The multitude of camera angles becomes even more helpful in the song lessons, with looks from the guitarist's viewpoint, the right hand and left hand. Once you toggle the supplemental material, you'll have a full score (sheet music) and tab sheet to work with, as well as audio backing tracks and even Guitar Pro files that you can download and use with the software.
It's an incredibly complete and well-put together resource for learning songs. And while they don't have as many songs as Guitar Tricks, their song lesson content is an area where they start to make a really strong case for their program.
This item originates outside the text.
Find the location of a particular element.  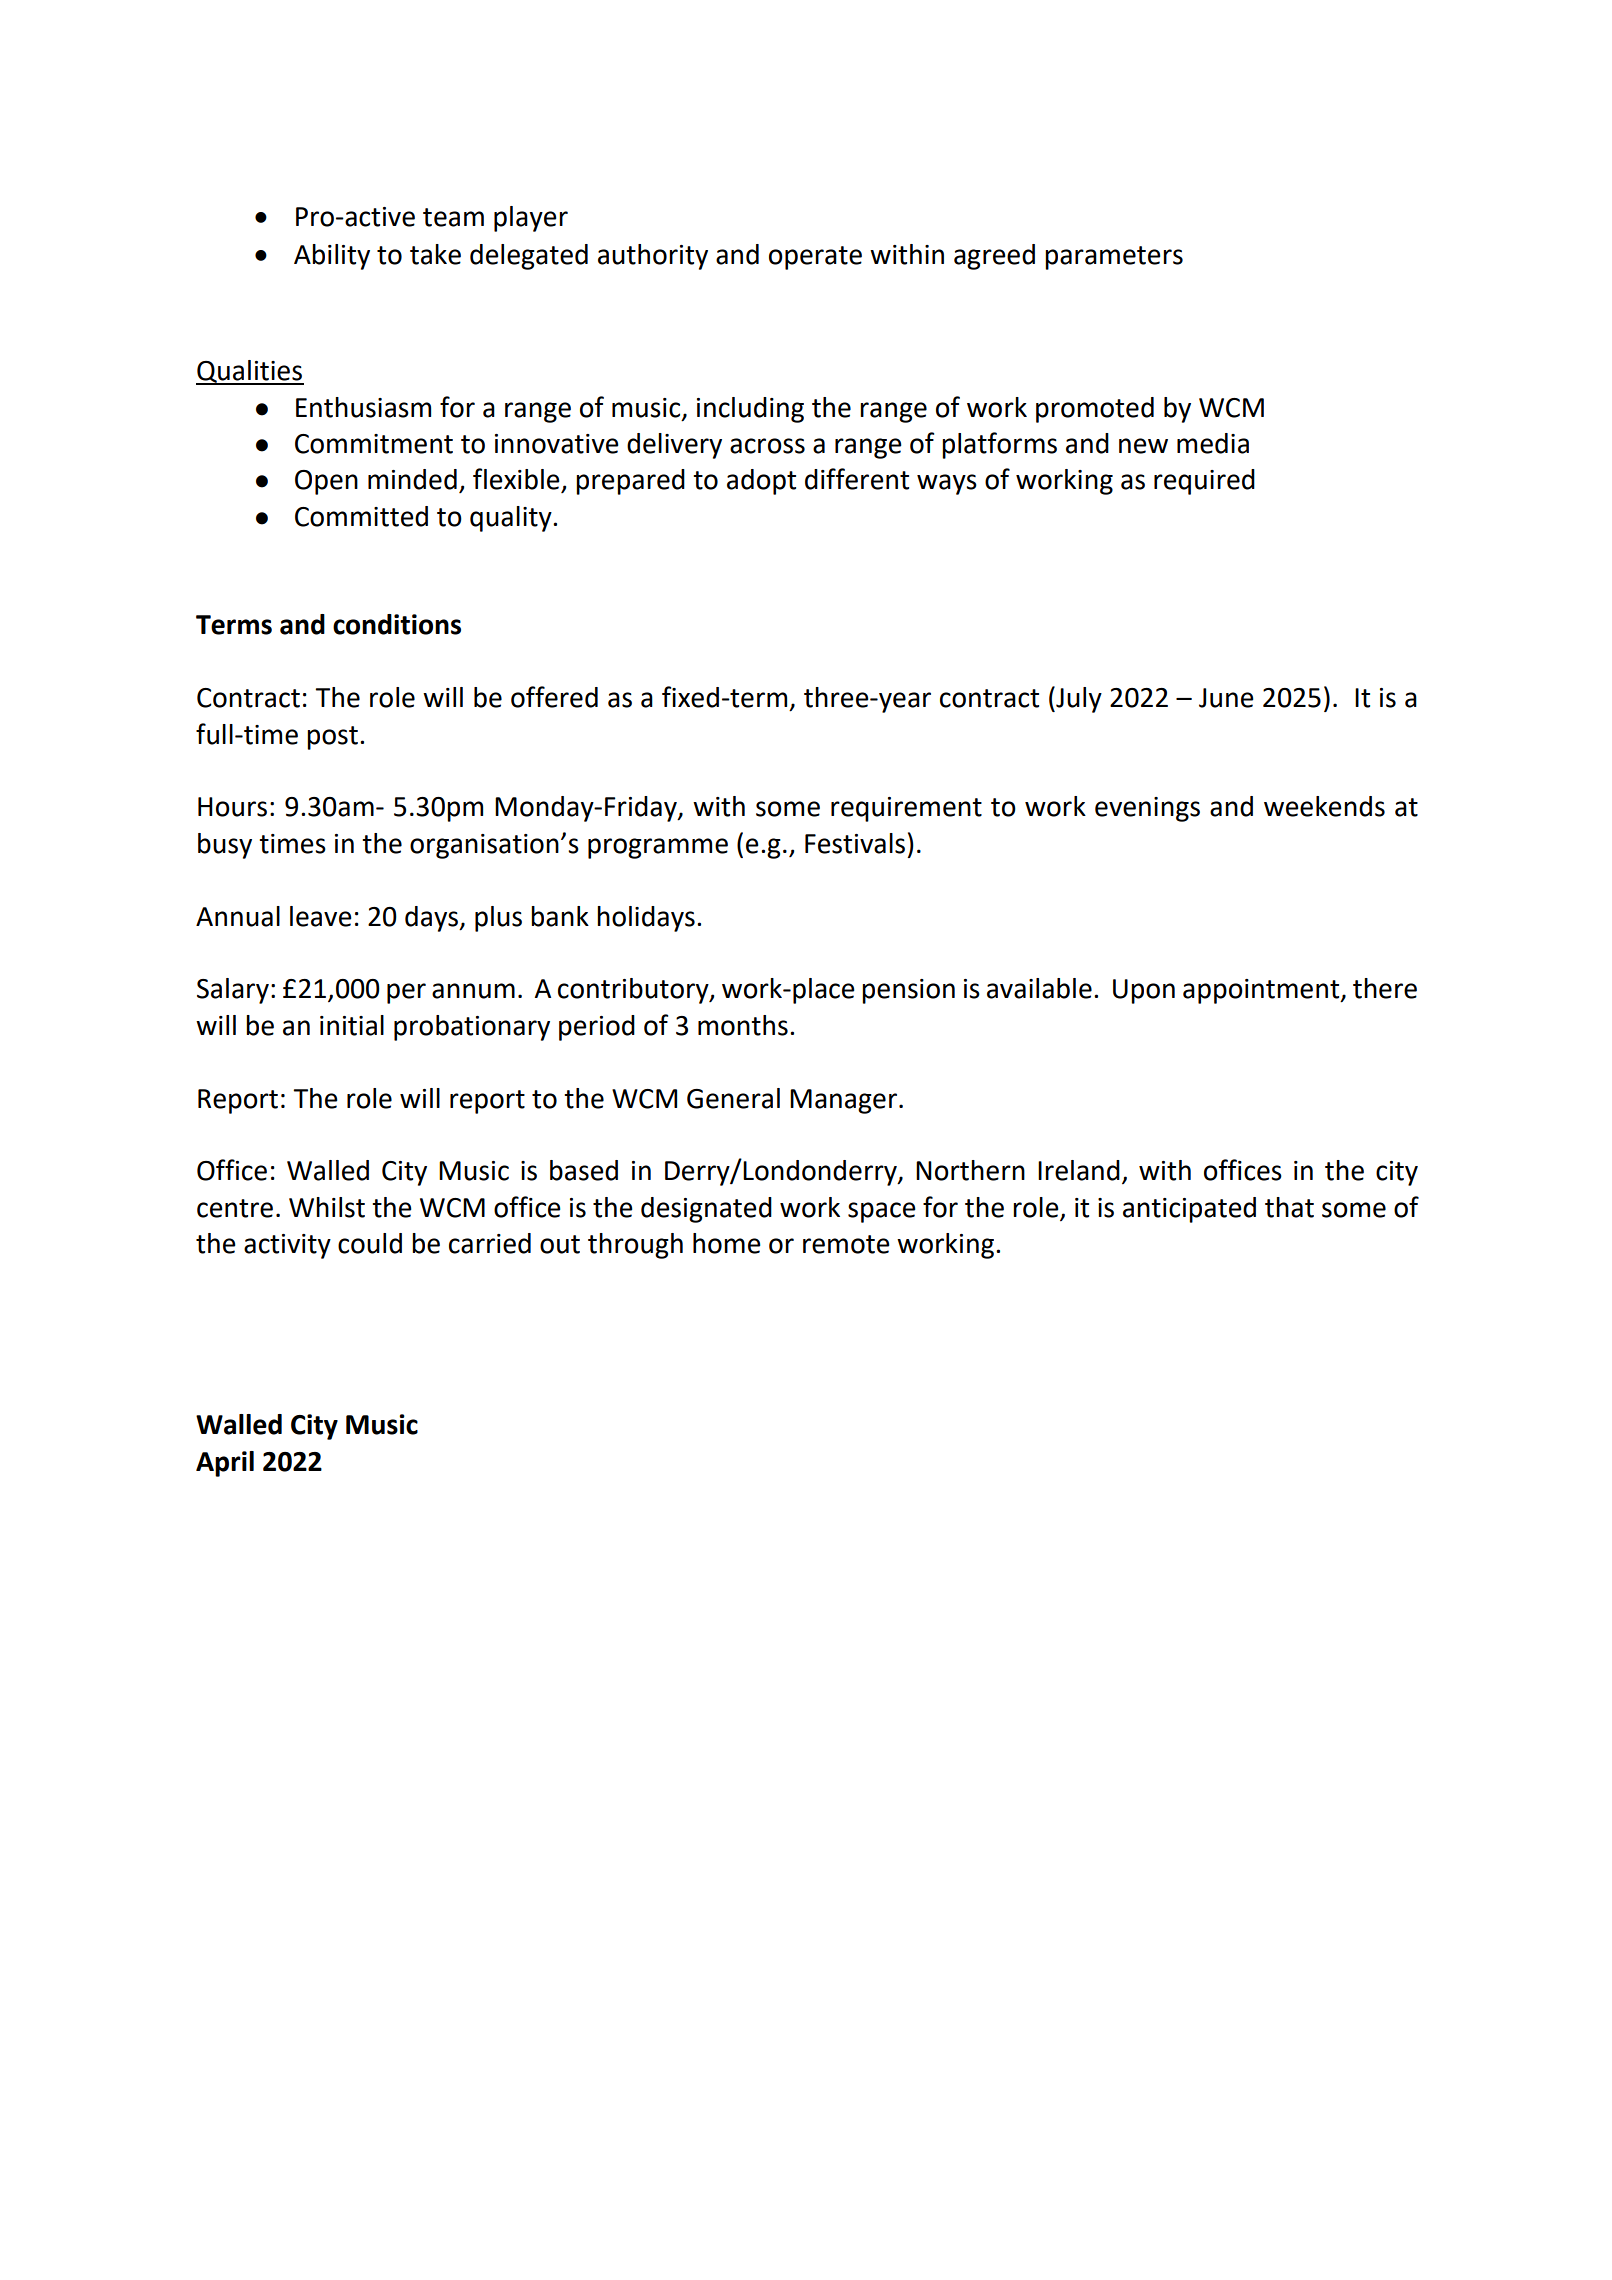

April is located at coordinates (225, 1464).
Below you'll find our ratings for the song lesson section of similar programs. JamPlay is firmly in the top three, while an argument could be made for putting it above Justinguitar's song lessons.
Cost and Value
Since we've reviewed and tested so many guitar lesson programs (in addition to JamPlay) we can use the ratings we've put together and the approximate cost of each program to get an idea of the value presented by each one. In other words, you want lower cost and a higher overall rating. If we plot those two numbers together in a simple graph, we can see how JamPlay's value stacks up against other programs. We'll do the monthly price first:
We can repeat the process with yearly costs, which gives us a little more of a definitive graph to work with:
JamPlay's problems are almost entirely limited to design and navigation issues, which can be problematic for beginners who are looking for a more clear and identifiable topical order. If that's your situation, we'd be much quicker to recommend Guitar Tricks and their Core Learning System, which is all very clearly ordered in more of a step-by-step manner.
However, JamPlay does an extremely good job in primarily two areas:
- Depth of topical coverage
- Breadth of instructor input and genre/skill coverage
What JamPlay covers, they cover at length and in depth. Moreover, with 80 different instructors they're able to traverse a wide range of genres and skills. It's really a remarkable accomplishment that they've been able to cover so much material at such advanced levels after having gotten started in 2006. For comparison, Guitar Tricks has been around since 1998.
This is why we like JamPlay for the intermediate to advanced player who knows exactly what they want to study. Chances are, JamPlay will have it, similar to how we feel about TrueFire.
Here's the context/situation we'd recommend if you're going to sign up:
- You already know (within reason) what topics or genres of music you want to study
- You aren't concerned with being guided through topic-by-topic
- You're a self-starter who prefers the ability to jump around and "hoe their own road."
Some people want the guidance of a step-by-step plan, while others want to go more in-depth with more specific topics. JamPlay definitely tends to build knowledge vertically, while Guitar Tricks builds more of a horizontal plan to "touch on" as much as possible.
If you fit one or more of the three descriptors above, JamPlay is going to be a good and affordable fit for you.
To conclude our JamPlay review, we recommend giving the trial a shot and seeing for yourself.